(节选段落):
唯物主义的实践概念是历史辩证法的基础

一 唯物主义的实践概念是历史辩证法的基础

就认识论而言,实践概念对于辩证法的意义主要在于它揭示了主观与客观之间的中介关系,使这两者之间的统一性在唯物主义的基础上得到了科学的说明。这鲜明地体现在马克思《关于费尔巴哈的提纲》的第一条中。马克思批判旧唯物主义固守于客观性这一极,没有认识到历史中客观的东西是人们实践活动的产物,没有认识到作为对象存在着的客观现实是社会实践活动中主观与客体相统一的产物。而唯心主义则相反,“能动的方面”“只是抽象地发展了,因为唯心主义当然是不知道真正现实的、感性的活动的” (1) 。这说明,唯心主义是固守于对立的另一极,即主观性的一极。实践作为主观见之于客观的活动就揭示了主观与客观之间的中介关系。 (2) 但这里所说的实践,必须是一种客观的感性活动,对这种实践的揭示只能在唯物主义的范围内作出。

历史辩证法把辩证法运用到对社会历史领域的认识中去,在这儿,作为客观对象性的东西,不仅有一般的感性事物,而且还有客观的社会联系和过程。社会联系和过程成为历史辩证法的认识对象是由社会实践活动引发出来的。因此,要理解实践作为历史辩证法的基础,就必须说明社会联系和过程是如何成为这种认识对象的。由此带来的第一个重要课题就是必须研究社会关系的发生和发展(这也正是马克思在写完《德意志意识形态》以后的基本研究线索)。

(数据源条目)
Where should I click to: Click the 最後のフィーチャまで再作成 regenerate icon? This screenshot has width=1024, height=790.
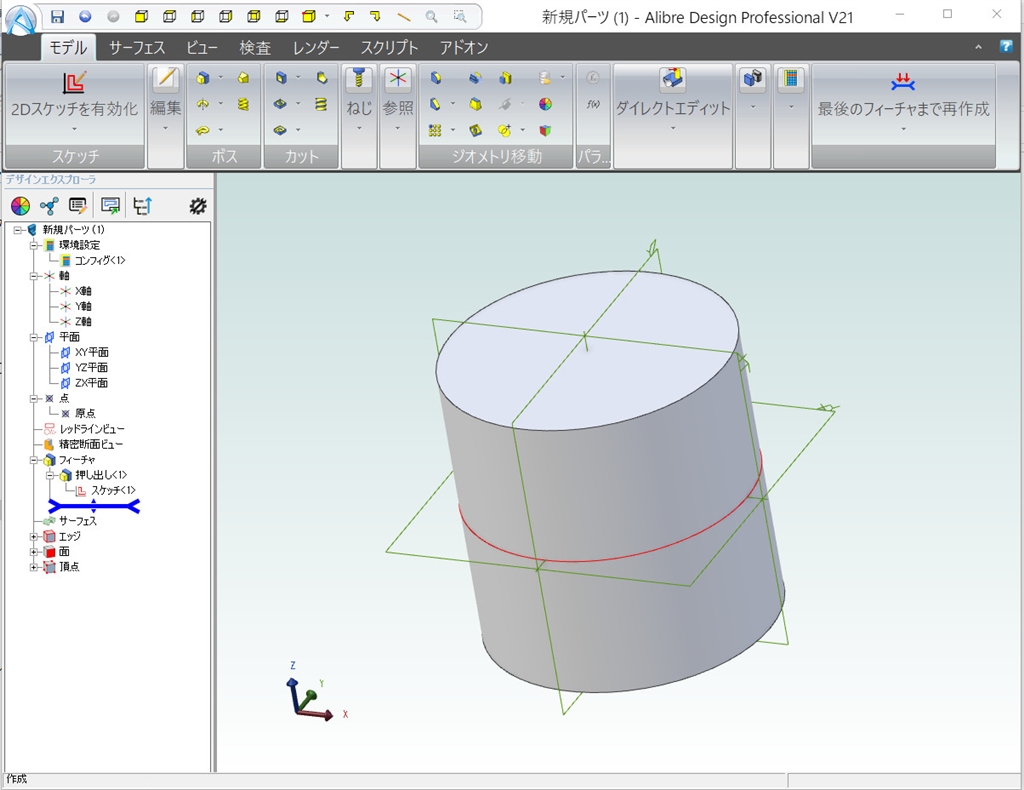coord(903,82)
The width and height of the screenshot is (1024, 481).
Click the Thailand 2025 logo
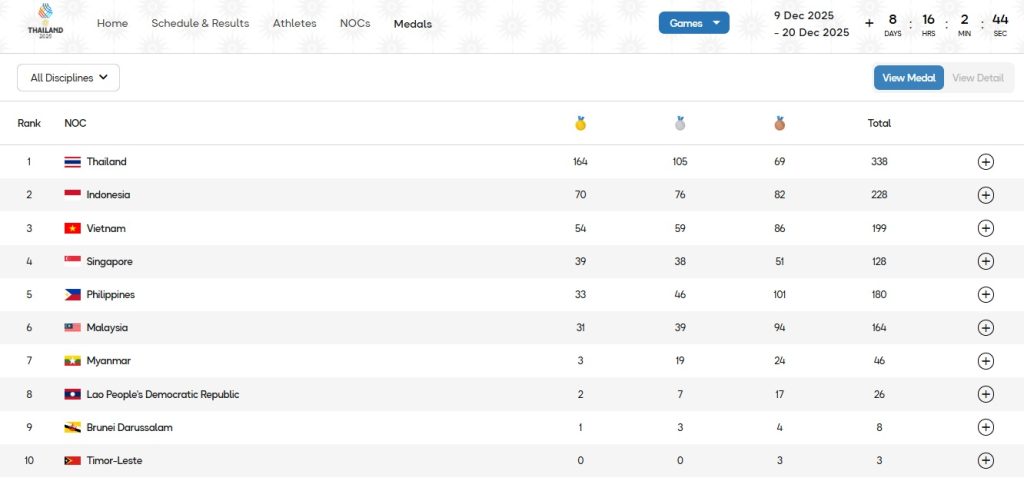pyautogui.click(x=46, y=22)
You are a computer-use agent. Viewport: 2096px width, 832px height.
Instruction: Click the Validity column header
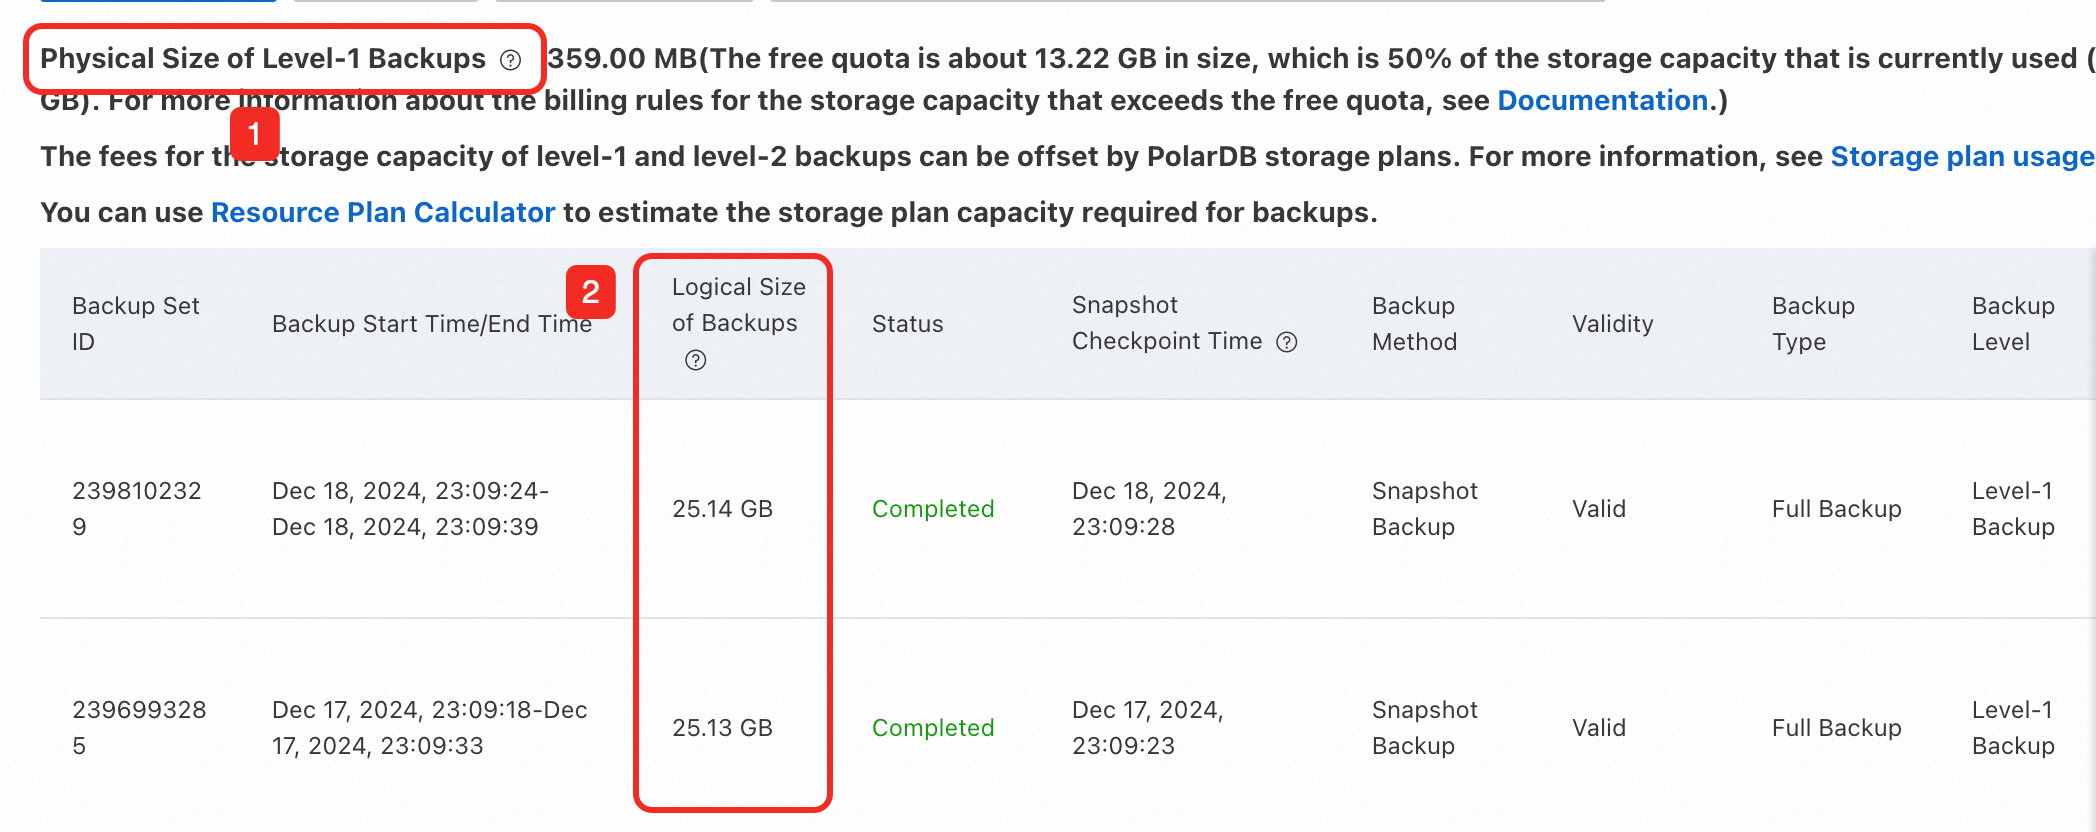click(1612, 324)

(布置任务):
1. 根据节选段落，马克思批判旧唯物主义固守于哪一极？
2. 请输出节选段落中从“一 唯物主义的实践概念是历史辩证法的基础”起至“形态》以后的基本研究线索)。”止的原文。
上述条目是另行提供的独立材料。

(参考答案):
1. 客观性这一极。

2.
一 唯物主义的实践概念是历史辩证法的基础

就认识论而言,实践概念对于辩证法的意义主要在于它揭示了主观与客观之间的中介关系,使这两者之间的统一性在唯物主义的基础上得到了科学的说明。这鲜明地体现在马克思《关于费尔巴哈的提纲》的第一条中。马克思批判旧唯物主义固守于客观性这一极,没有认识到历史中客观的东西是人们实践活动的产物,没有认识到作为对象存在着的客观现实是社会实践活动中主观与客体相统一的产物。而唯心主义则相反,“能动的方面”“只是抽象地发展了,因为唯心主义当然是不知道真正现实的、感性的活动的” (1) 。这说明,唯心主义是固守于对立的另一极,即主观性的一极。实践作为主观见之于客观的活动就揭示了主观与客观之间的中介关系。 (2) 但这里所说的实践,必须是一种客观的感性活动,对这种实践的揭示只能在唯物主义的范围内作出。

历史辩证法把辩证法运用到对社会历史领域的认识中去,在这儿,作为客观对象性的东西,不仅有一般的感性事物,而且还有客观的社会联系和过程。社会联系和过程成为历史辩证法的认识对象是由社会实践活动引发出来的。因此,要理解实践作为历史辩证法的基础,就必须说明社会联系和过程是如何成为这种认识对象的。由此带来的第一个重要课题就是必须研究社会关系的发生和发展(这也正是马克思在写完《德意志意识形态》以后的基本研究线索)。